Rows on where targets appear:

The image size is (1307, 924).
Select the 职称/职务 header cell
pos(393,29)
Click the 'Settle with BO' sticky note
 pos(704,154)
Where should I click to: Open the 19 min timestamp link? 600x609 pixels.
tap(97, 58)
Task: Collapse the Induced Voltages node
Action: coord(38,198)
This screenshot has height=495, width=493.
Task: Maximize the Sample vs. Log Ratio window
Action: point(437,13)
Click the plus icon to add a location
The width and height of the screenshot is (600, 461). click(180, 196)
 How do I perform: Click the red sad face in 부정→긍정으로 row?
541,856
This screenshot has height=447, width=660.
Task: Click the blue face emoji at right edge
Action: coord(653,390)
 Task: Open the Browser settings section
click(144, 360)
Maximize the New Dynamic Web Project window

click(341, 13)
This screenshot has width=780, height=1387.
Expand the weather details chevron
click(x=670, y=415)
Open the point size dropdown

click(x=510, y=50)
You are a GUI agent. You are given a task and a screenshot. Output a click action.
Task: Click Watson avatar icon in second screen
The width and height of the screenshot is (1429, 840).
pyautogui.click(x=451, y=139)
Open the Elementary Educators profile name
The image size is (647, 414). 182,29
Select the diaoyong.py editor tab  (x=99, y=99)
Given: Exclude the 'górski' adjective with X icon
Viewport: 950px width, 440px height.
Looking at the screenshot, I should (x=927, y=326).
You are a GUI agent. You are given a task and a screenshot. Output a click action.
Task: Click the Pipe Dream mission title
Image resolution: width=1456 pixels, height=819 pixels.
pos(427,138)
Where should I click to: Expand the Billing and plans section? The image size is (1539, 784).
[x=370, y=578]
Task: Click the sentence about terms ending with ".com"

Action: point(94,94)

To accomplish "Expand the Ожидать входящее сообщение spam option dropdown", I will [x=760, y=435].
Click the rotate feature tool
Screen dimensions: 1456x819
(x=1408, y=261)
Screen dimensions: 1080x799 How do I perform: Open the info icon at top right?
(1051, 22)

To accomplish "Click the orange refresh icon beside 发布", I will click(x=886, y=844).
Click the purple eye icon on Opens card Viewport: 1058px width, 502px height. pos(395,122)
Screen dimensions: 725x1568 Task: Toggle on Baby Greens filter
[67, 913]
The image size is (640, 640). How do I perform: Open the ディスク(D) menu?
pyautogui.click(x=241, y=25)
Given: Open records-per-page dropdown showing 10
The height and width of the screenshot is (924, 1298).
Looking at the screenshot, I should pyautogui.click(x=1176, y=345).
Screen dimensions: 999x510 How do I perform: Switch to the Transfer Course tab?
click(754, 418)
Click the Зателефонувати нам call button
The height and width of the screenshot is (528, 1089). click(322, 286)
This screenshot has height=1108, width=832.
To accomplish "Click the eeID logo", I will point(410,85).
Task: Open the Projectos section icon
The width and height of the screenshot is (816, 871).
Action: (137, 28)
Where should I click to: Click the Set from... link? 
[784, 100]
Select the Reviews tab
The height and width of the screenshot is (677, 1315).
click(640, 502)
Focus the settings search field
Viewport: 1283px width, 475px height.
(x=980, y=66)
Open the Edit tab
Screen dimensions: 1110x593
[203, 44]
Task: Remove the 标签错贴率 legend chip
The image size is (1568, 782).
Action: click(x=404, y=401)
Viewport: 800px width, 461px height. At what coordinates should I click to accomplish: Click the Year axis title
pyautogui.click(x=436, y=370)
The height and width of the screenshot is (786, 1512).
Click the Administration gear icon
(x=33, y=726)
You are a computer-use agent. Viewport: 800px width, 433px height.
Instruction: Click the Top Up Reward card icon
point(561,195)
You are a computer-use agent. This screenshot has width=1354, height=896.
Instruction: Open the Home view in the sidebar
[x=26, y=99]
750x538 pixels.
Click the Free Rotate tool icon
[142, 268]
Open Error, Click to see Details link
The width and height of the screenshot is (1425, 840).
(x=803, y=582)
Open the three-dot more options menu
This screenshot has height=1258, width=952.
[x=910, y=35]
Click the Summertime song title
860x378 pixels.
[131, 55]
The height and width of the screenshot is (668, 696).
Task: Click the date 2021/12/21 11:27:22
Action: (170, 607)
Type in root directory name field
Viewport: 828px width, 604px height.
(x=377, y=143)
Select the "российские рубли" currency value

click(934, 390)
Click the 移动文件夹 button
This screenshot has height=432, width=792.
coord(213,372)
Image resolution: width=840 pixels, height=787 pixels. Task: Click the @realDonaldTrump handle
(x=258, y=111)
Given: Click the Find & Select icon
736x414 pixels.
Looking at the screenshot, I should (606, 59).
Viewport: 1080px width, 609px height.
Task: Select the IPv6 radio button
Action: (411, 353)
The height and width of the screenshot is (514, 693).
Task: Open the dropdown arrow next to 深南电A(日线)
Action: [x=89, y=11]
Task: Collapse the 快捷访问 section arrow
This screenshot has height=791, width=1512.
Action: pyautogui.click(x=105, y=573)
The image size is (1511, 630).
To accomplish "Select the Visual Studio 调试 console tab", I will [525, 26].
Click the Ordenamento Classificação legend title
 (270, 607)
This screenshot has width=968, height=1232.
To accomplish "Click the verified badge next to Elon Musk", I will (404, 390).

Directions for this task:
Pull out every line of the entries that contains the word "face", copying each line in full.

Task output:
 How do I perform: Click the red sad face in 부정→긍정으로 row?
Task: Click the blue face emoji at right edge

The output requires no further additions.